A 2 mil 400 metros sobre el nivel del mar, Cherán es un lugar de tormentas y nubes bajas. Pero en este mediodía de un domingo de verano, el sol brilla. El fotógrafo Carlos Álvarez Montero y yo queremos ir al cerro Aŋajtsïn (“levantándose”), uno de los últimos sitios que estaban arrasando los talamontes antes del 15 de abril, y a los que la gente se refiere en general como “la devastación”. Pedimos un guía, pero prefieren enviarnos con una escolta de cinco hombres.

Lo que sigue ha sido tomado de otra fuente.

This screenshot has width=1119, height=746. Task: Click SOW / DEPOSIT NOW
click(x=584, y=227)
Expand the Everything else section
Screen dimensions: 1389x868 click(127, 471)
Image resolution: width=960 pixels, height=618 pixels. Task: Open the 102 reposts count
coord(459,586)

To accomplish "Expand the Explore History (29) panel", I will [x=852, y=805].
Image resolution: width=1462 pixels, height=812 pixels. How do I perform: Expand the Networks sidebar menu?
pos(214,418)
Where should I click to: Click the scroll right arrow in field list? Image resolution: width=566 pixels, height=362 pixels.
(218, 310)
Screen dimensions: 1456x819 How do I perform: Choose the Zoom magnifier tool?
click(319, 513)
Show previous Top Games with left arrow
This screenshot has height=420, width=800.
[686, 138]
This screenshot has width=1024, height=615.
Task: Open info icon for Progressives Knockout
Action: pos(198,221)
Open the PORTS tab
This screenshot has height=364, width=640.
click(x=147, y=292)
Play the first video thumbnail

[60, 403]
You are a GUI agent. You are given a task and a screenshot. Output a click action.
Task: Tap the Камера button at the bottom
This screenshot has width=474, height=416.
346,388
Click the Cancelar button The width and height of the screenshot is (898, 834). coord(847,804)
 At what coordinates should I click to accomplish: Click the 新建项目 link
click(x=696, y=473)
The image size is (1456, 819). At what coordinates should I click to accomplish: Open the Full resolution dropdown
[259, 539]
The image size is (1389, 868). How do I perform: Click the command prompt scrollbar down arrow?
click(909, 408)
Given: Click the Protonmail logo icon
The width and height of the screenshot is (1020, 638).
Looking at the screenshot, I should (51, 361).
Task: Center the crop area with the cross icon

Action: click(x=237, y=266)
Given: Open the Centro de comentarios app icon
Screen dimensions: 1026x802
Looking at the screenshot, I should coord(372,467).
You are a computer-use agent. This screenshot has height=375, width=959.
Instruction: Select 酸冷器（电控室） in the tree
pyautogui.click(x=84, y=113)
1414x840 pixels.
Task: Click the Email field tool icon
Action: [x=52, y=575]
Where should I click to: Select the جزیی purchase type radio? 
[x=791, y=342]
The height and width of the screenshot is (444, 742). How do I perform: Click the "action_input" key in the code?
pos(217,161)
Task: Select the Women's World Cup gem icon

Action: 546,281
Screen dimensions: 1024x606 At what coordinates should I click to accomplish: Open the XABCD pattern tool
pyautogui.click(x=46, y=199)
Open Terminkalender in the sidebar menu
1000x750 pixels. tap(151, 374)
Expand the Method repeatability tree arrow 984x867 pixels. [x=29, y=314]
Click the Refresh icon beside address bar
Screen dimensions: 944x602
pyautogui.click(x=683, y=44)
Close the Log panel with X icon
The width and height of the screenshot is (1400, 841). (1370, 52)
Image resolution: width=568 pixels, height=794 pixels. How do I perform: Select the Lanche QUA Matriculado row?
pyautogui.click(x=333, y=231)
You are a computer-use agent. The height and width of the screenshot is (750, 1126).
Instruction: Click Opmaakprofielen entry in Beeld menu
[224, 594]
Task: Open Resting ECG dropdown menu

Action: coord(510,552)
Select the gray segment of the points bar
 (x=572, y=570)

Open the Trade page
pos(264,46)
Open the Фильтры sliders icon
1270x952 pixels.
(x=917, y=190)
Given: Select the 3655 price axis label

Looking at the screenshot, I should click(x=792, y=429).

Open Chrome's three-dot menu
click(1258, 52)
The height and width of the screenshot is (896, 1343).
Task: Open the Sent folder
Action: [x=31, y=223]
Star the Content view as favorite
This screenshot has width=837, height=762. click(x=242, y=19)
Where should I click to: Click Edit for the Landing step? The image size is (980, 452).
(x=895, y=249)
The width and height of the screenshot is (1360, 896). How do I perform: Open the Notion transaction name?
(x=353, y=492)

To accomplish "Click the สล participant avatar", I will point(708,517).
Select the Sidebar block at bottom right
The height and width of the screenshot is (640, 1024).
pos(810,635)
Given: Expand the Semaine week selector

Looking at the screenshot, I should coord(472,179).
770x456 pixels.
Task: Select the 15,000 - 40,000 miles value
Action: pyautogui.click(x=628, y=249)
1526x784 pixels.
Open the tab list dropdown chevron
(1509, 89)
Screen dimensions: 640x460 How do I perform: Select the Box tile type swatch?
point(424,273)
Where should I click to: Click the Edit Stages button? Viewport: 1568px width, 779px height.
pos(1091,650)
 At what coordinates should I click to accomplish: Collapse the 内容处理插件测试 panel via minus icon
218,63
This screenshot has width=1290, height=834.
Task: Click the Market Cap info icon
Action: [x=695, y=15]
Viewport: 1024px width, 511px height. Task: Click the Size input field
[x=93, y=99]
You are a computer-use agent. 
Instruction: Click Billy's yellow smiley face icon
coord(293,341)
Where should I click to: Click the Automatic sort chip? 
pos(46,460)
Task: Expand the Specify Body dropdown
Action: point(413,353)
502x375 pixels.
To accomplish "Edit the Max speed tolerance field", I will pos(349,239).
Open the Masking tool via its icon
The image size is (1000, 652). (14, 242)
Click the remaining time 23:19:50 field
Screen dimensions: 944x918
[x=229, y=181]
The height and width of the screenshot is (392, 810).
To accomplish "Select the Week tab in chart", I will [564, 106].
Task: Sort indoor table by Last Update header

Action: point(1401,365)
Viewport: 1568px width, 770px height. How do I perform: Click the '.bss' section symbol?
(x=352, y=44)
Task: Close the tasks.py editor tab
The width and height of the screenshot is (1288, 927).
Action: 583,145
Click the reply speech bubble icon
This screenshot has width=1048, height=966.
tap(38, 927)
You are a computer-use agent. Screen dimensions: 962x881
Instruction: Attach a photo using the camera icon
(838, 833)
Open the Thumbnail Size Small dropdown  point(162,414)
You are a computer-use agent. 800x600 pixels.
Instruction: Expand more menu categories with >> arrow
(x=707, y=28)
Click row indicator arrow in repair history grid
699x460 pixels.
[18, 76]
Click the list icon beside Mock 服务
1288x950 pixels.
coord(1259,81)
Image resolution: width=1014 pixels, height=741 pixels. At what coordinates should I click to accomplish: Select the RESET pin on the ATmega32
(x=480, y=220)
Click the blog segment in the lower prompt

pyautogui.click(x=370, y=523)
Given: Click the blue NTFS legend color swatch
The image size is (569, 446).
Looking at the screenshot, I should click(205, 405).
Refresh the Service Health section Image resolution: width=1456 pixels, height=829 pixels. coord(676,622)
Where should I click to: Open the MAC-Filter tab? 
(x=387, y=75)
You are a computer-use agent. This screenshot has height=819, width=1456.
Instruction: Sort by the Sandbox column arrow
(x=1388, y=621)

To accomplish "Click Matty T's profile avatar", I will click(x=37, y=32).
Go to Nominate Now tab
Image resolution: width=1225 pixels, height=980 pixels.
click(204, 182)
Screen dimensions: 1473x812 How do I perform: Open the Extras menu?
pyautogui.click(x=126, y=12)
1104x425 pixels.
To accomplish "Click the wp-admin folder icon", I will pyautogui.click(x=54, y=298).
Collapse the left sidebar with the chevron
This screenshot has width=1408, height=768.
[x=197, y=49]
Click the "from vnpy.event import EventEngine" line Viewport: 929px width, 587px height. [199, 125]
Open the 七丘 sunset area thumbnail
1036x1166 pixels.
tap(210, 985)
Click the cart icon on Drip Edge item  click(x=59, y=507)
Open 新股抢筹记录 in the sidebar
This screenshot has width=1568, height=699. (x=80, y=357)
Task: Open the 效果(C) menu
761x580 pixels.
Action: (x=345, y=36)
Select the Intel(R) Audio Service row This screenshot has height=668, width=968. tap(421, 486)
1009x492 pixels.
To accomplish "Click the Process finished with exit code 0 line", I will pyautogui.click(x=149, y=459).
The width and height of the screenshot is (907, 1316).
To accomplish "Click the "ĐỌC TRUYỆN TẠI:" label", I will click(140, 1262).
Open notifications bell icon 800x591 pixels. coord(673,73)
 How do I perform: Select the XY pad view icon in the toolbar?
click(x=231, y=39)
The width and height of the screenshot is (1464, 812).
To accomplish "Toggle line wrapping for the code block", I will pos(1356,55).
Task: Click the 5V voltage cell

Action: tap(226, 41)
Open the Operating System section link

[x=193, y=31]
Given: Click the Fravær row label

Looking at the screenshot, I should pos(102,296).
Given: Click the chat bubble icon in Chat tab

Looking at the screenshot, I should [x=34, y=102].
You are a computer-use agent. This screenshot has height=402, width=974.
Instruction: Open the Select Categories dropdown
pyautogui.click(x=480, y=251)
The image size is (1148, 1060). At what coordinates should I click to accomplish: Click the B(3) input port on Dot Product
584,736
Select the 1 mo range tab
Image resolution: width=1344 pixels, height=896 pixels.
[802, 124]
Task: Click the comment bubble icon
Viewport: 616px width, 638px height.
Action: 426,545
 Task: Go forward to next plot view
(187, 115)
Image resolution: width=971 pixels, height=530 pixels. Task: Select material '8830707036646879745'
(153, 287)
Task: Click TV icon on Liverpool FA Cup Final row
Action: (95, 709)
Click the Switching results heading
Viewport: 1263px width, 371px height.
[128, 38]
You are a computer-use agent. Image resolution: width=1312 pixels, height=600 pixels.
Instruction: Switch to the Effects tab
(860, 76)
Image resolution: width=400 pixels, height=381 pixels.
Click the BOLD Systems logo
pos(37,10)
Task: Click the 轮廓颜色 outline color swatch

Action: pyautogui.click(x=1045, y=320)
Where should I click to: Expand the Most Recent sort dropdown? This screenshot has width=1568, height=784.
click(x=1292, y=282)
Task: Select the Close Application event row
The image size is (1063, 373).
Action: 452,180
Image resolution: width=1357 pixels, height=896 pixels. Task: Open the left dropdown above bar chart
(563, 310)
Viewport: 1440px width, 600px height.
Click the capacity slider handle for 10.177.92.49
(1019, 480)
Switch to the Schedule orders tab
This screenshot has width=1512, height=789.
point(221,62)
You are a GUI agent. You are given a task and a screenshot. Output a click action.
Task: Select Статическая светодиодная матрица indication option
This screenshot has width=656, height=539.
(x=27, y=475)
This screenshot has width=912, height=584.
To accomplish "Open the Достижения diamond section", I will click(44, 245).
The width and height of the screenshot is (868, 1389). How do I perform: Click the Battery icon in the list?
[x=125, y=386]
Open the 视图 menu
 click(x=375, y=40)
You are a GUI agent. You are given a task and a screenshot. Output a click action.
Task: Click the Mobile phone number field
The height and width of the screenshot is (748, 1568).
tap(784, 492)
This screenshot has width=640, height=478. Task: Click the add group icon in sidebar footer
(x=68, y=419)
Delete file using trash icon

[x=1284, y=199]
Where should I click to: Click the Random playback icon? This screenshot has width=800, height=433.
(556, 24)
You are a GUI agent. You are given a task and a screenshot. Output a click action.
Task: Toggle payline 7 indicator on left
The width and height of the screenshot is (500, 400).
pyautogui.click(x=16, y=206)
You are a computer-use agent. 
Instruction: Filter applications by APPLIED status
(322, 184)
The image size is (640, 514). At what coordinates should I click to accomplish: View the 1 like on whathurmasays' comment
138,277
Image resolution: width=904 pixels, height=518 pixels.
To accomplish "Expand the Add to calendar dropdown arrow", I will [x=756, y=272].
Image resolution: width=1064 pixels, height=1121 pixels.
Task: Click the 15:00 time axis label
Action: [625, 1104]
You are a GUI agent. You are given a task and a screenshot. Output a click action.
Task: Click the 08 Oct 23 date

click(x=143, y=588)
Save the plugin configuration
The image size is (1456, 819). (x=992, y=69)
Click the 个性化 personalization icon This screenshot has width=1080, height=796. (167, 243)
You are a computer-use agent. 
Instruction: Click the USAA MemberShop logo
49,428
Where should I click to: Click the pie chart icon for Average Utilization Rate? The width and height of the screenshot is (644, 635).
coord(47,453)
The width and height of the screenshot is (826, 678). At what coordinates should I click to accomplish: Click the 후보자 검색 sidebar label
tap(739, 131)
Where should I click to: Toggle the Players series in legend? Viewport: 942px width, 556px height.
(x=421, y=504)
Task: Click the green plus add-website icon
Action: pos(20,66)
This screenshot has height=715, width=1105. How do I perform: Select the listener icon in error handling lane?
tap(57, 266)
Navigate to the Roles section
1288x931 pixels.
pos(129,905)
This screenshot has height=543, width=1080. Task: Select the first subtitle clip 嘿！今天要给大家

Armada. Tras llegar por una dura brecha, en una camioneta 4×4, nuestros acompañantes revisan sus artefactos: un rifle de asalto R-15, una subametralladora Uzi, un viejo fusil 22 y un par de pistolas. “Cuando uno menos se lo espera, salta la liebre”, previene alguien. Los insurrectos están preocupados por la imagen pública de su movimiento y prefieren no dejarse ver con tales instrumentos. Es difícil pensar que sin ellos podrían tener éxito, no obstante. No explican cómo los obtuvieron, pero cuando fue expulsado, el alcalde Bautista Chapina denunció el saqueo del pequeño arsenal de su cuerpo de policía.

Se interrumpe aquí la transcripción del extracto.